Porto de Tradição reluz em 75 lojas, mas nem todas estão
livres de perigo
Rui Moreira entregou esta semana as placas do programa de
protecção a lojas históricas. Mas alguns senhorios não desistem de despejar os
comerciantes. O Buraquinho vai mesmo perder a sua cave. Confeitaria Serrana,
Moreira da Costa e Café Embaixador ainda tremem.
Mariana Correia Pinto 31 de Janeiro de 2019, 8:30
Apesar da protecção camarária, o restaurante O Buraquinho,
na Praça dos Poveiros, não deve resistir à ordem de saída NELSON GARRIDO
Sérgio Costa assistia à cerimónia de entrega das placas de
identificação do programa Porto de Tradição e comentava com a sócia Marta
Quitério como poderia ser “bonito” aquele momento, não fosse a amargura de
saber que de pouco lhes valerá a classificação da Câmara do Porto.
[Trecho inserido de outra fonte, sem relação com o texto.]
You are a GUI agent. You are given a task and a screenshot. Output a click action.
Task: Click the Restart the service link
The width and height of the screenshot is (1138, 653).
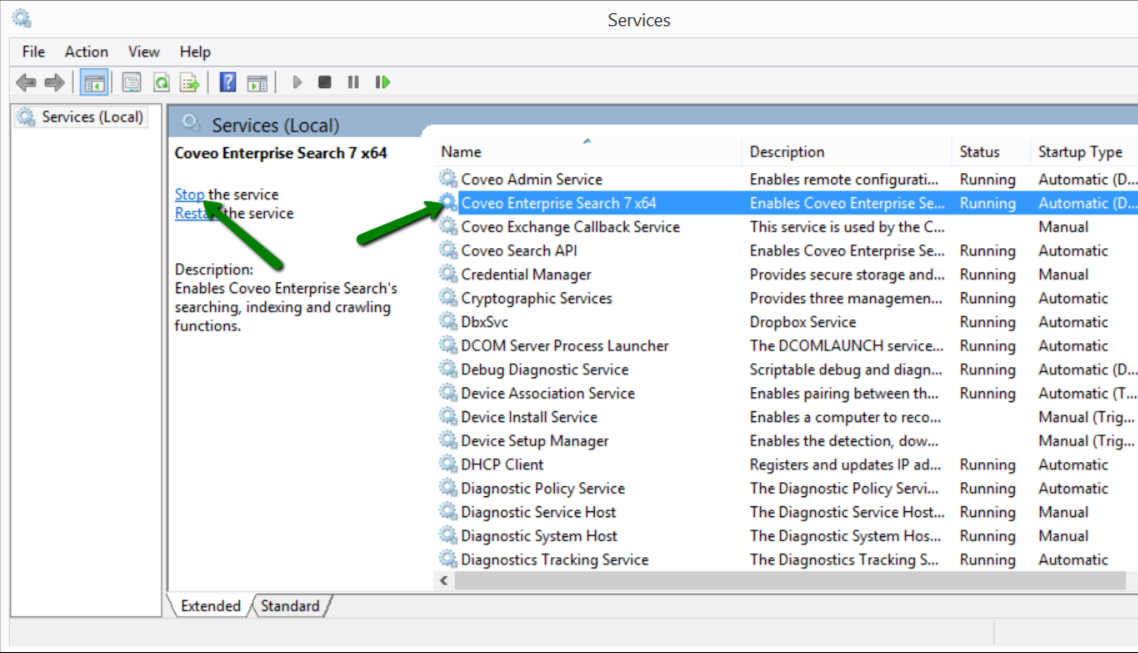point(197,213)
O
restaurante O Buraquinho foi um dos 75 estabelecimentos agraciados na passada
segunda-feira com o “selo” do projecto camarário de protecção a lojas
históricas da cidade. Para os proprietários, no entanto, o auxílio parece ter
chegado tarde. Apesar do apoio do executivo de Rui Moreira, vários comerciantes
ainda vivem na corda bamba, enredados em batalhas judiciais ou sob pressão de
senhorios que não desistem dos seus planos de despejo.
Na cave do número 33 da Praça dos Poveiros, a angústia não
serenou. Segunda-feira “era suposto ser um dia feliz”. Mas para Sérgio Costa o
banquete teve sabor “agridoce”: o reconhecimento é bom, mas não deverá desfazer
o pesadelo de fechar portas ao fim de 92 anos de história. “O objectivo do
Porto de Tradição é manter os espaços nos locais onde estão e nós vamos mesmo
ter de sair.” A fragilidade advém do facto de a classificação de loja histórica
ser posterior à primeira carta de comunicação de cessação do contrato enviada
pelo senhorio. O Buraquinho teve fim anunciado para 2018. Contestou. No fim do
ano, viu o tribunal dar razão ao proprietário. Recorreu. A probabilidade de
reverter a decisão é, agora, “ínfima”, avalia Sérgio Costa. E, por isso, a
busca por um novo local já começou. O PÚBLICO questionou a câmara sobre o
número de processos de contestação ao seu programa e sobre quais as situações
em que a protecção camarária não chega, mas não obteve resposta.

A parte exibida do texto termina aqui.